La raza guirra está en peligro de extinción, sólo quedan unos 11 ganaderos y en torno a las 2.800 cabezas, según explicó en AGROPOPULAR, Ramón Sanfélix, presidente de la Asociación Nacional de Criadores de esta raza de ovino.
Antes de la antigua PAC, precisó, habría unas 7.000-8.000 cabezas, pero los ganaderos se han ido jubilando. «Ahora quedaremos 3 ganaderos con más de 200 cabezas», somos los que estamos intentando hacer frente a la situación, pero el relevo generacional «es muy complicado», apuntó.
Antes de la antigua PAC habría unas 7.000-8.000 cabezas de raza guirra
La paridera ha ido bien, según Sanfélix, se produjo al final de enero: «no las hago parir mucho en invierno, porque hace fresco y tampoco tengo tanta demanda de corderos»; prefiere «que paran más para mayo y para octubre».

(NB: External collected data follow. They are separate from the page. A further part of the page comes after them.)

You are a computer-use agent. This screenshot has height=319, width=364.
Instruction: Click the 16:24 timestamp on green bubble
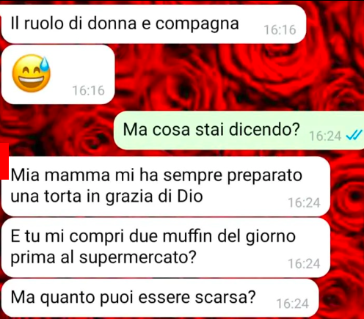[x=325, y=136]
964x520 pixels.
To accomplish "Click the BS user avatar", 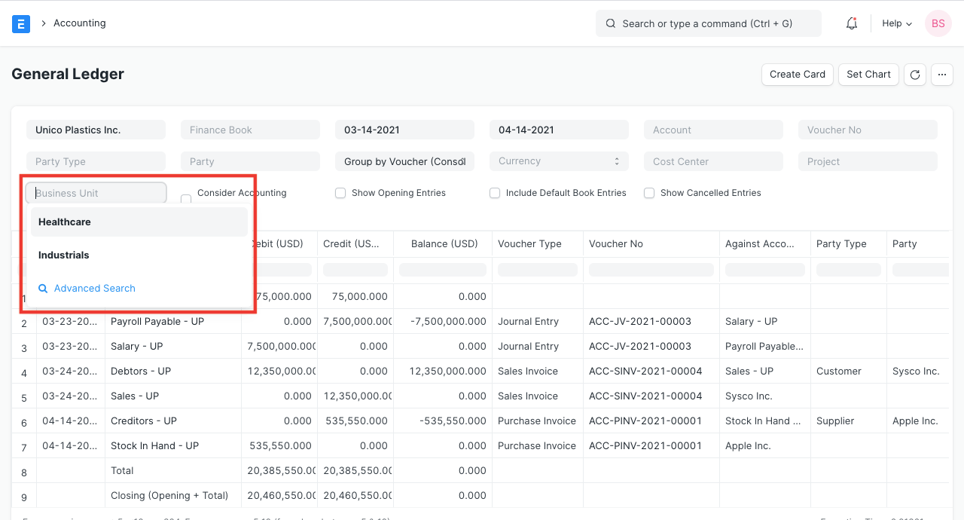I will [x=938, y=23].
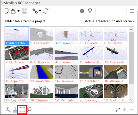Click the zoom to issue magnifier-plus icon
Screen dimensions: 138x115
[x=8, y=110]
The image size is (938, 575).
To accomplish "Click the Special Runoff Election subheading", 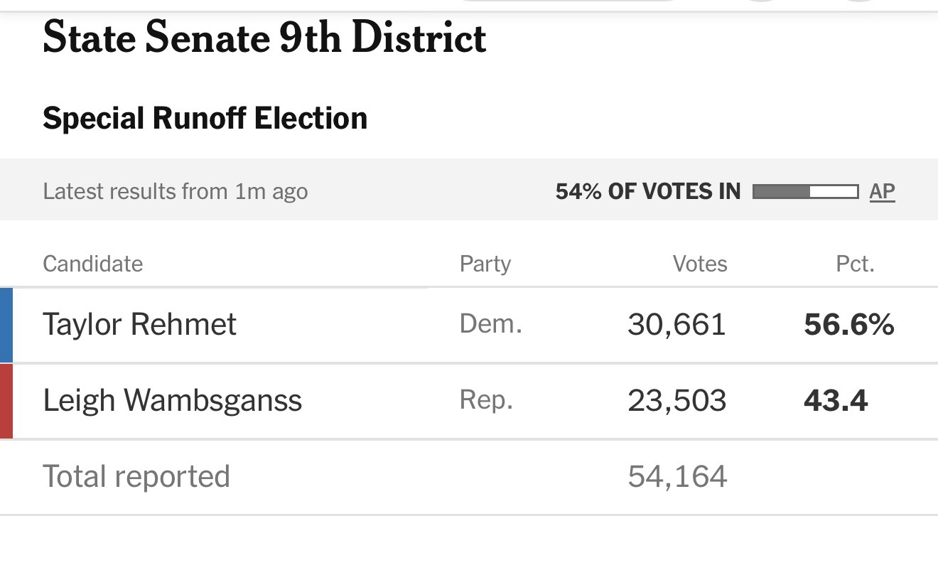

Por otro lado, el ganadero explicó que hace unas parideras «cicladas». Hace nueve años entró en un proyecto en el Hotel Las Arenas, en Valencia, y prácticamente el 80% de la producción de ovino de la raza guirra la vende a este establecimiento, es decir, programa las parideras para adaptar la producción a la demanda.
Diálogo entre ganaderos
Durante la entrevista, Sanfélix saludó en directo a otro de los entrevistados, José Luis Fraile, de la IGP de Lechazo de Castilla y León, de raza churra, que subrayó que «para que se mantengan estas razas autóctonas deberían de tener más apoyo de las administraciones y dar valor para que la gente consuma este producto excepcional».
Por su parte, el ganadero de guirra hizo hincapié sobre el hecho de que si las razas autóctonas desaparecieran no se van a poder recuperar.
La cabaña ganadera de ovino ha sufrido una importante reducción en España, al igual que el consumo. Consumimos menos de un kilo por persona y año de carne de ovino y se avecinan problemas con el acuerdo con Australia. No obstante, de momento, los precios están en niveles históricos.